Records from a collection:
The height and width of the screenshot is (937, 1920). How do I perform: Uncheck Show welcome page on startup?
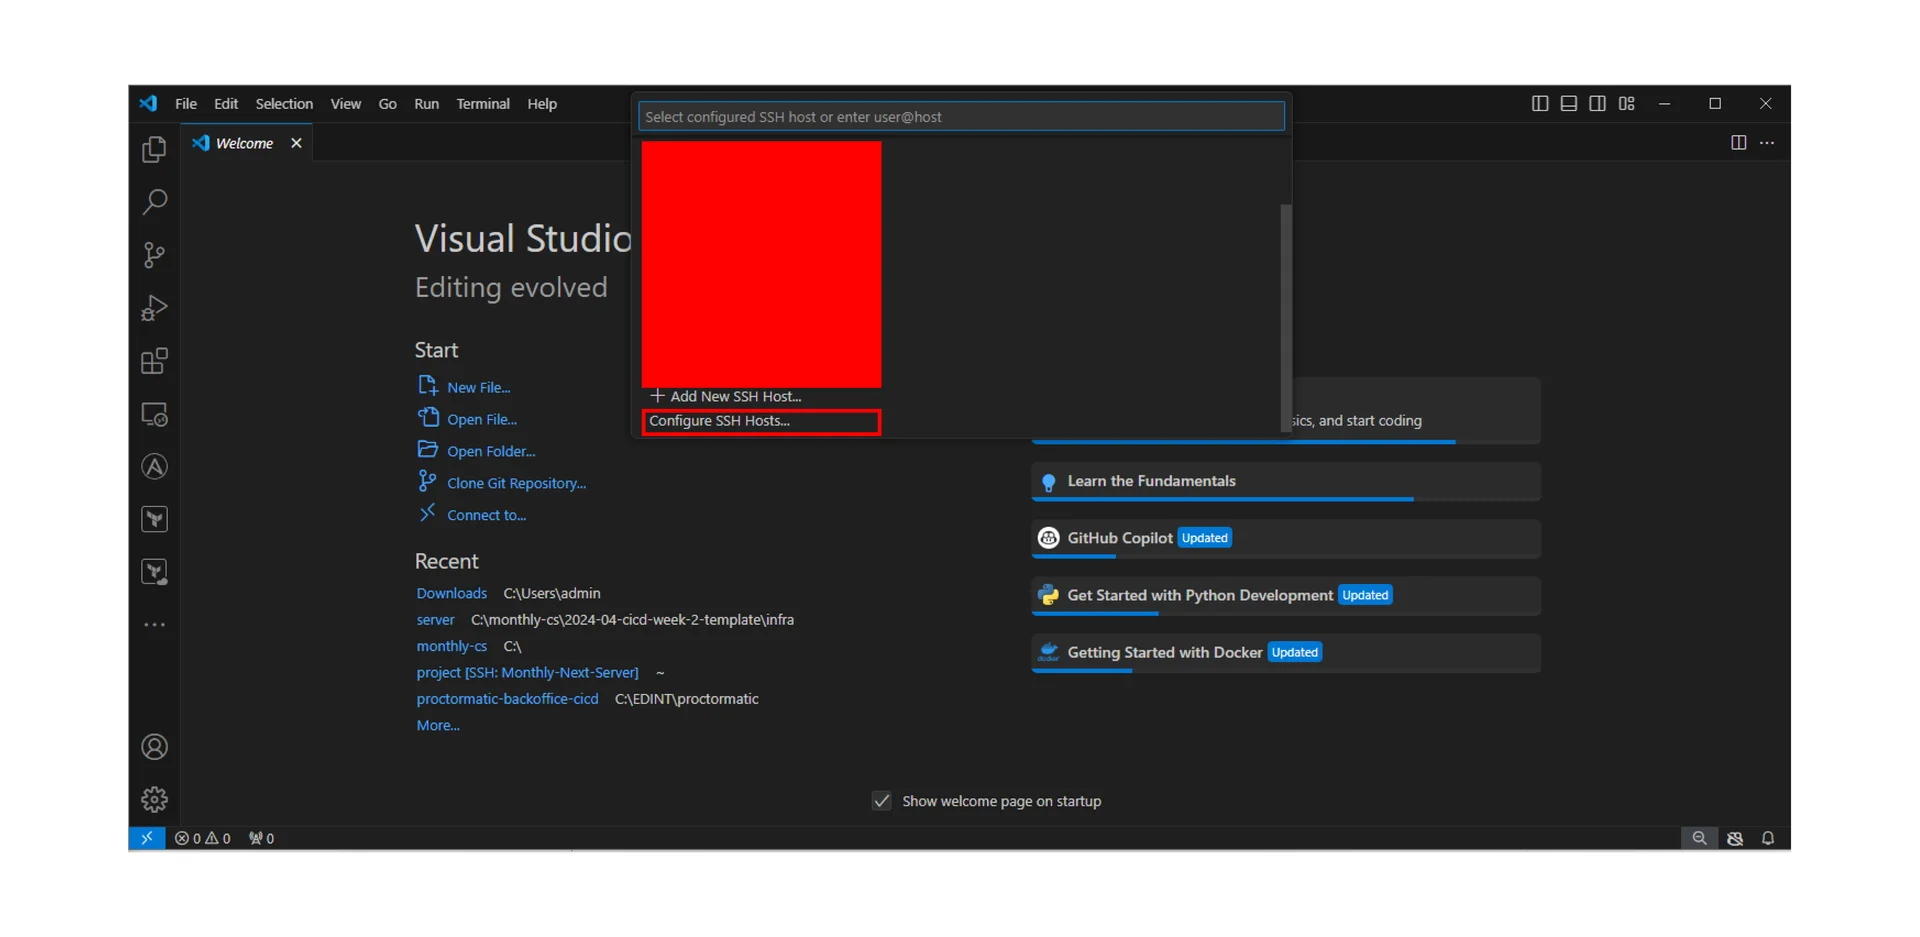(x=881, y=801)
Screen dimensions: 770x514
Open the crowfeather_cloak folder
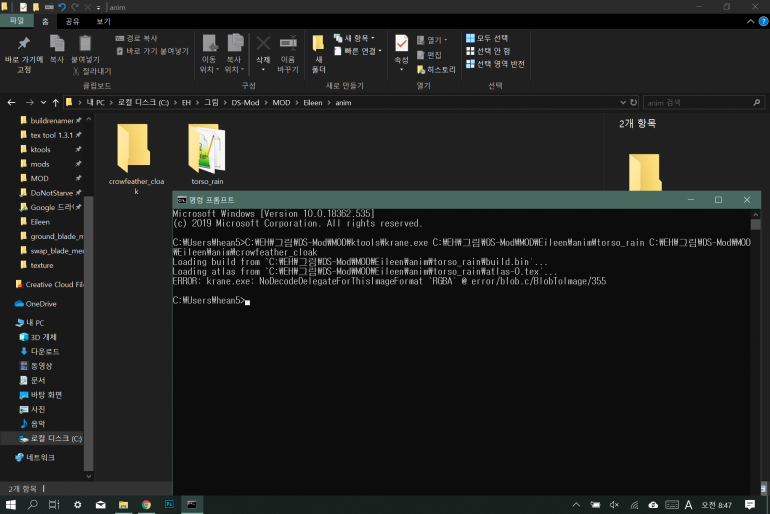[135, 148]
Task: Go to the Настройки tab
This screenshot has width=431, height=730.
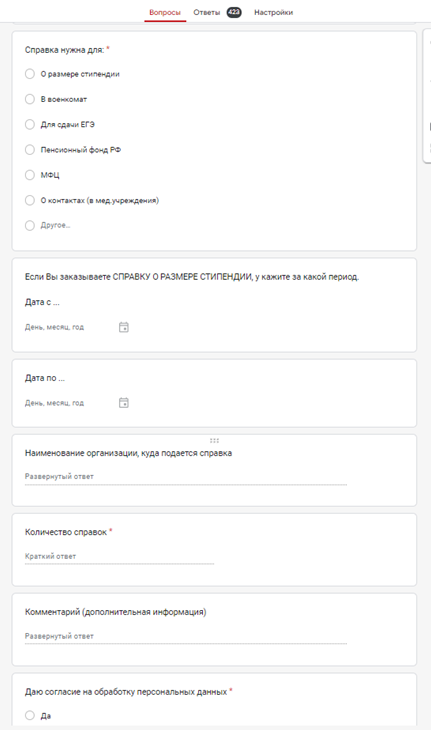Action: coord(274,13)
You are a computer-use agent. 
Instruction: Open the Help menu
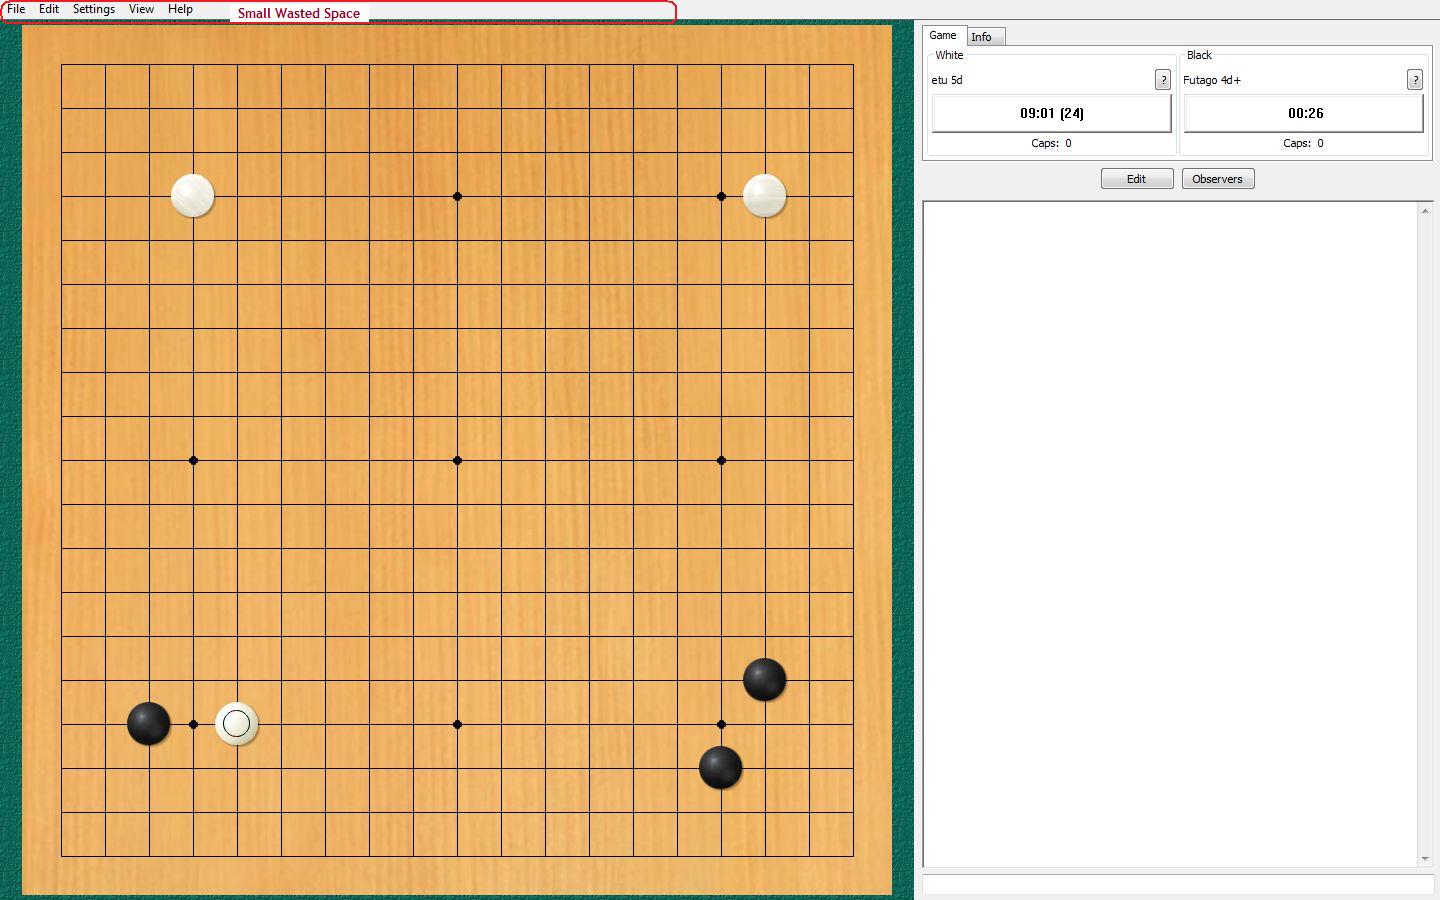pos(180,9)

• **What you are asked to do**
Start with the line that holds "Open the crowfeather_cloak folder" and retype each line through the last one in the data, exactly and without pictures.

• **Task solution**
Open the crowfeather_cloak folder
[135, 148]
Task: Go to the Настройки tab
This screenshot has width=431, height=730.
Action: coord(274,13)
You are a computer-use agent. 
Instruction: Open the Help menu
pos(180,9)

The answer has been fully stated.